Toujours sur la comptabilité macabre, si un programme économique fait en sorte d'augmenter l'alcoolisme, la violence et la mortalité infantile, ne faut-il pas porter à son compte les morts qui en résultent? (ceux-ci pouvant être aussi bien âgés de 2 jours, de 40 ans que de 65 ans: il s'agit d'une moyenne. De même, toutes les victimes du communisme n'étaient pas âgées de 40 ans.)
Rédigé par : minq | 08 juillet 2005 à 09:27
Je vais abandonner ce débat (faute de temps). Je me permets juste, et sans intention offensante, de vous suggérer la lecture d'un manuel d'histoire des faits économiques, qui pourrait vous aider à corriger certaines erreurs factuelles (et de voir par exemple que le niveau de vie ouvrier s'est nettement amélioré entre 1850 et 1914).
Rédigé par : Bernard Salanié | 08 juillet 2005 à 10:50
Vous m'offensez tout de même un peu.
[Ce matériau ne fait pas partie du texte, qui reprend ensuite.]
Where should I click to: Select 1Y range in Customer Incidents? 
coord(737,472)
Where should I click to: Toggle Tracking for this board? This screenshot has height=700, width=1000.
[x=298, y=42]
Je sais pertinemment que le niveau de vie ouvrier s'est nettement amélioré entre 1850 et 1914. Par contre, vous feignez d'oublier que ce fait n'est pas dû aux bons conseils des Friedman de l'époque mais plutôt malgré eux. Ces améliorations du niveau de vie, fruit d'avancées sociales telles que la limitation du nombre d'heures travaillées à la journée, nous le devons pour l'essentiel aux luttes sociales menées par la classe ouvrière (et parfois le mouvement libéral de l'époque), et plus largement à la démocratisation de nos sociétés.
Rédigé par : ming | 08 juillet 2005 à 12:22
Je pense que nous ne confondons rien , mais que le liberalisme economique n'est qu'une resultante du liberalisme de droit.
Bien que le programme de Pinochet ait éte d'inspiration libéral , il faut savoir que la plupart des entreprises "privatisés" sont restés au mains de cartels très en rapport avec l'Etat ,ce qui a completement annulé les effets positifs de certaines mesures.
Le niveau de vie ne s'est jamais autant amélioré qu'au cours du 18/19 eme siècles...
Je vous conseille le "plaidoyer pour la mondialisation capitaliste " de Johan Norberg , beacoup de fait documenté et une grosse bibliographie.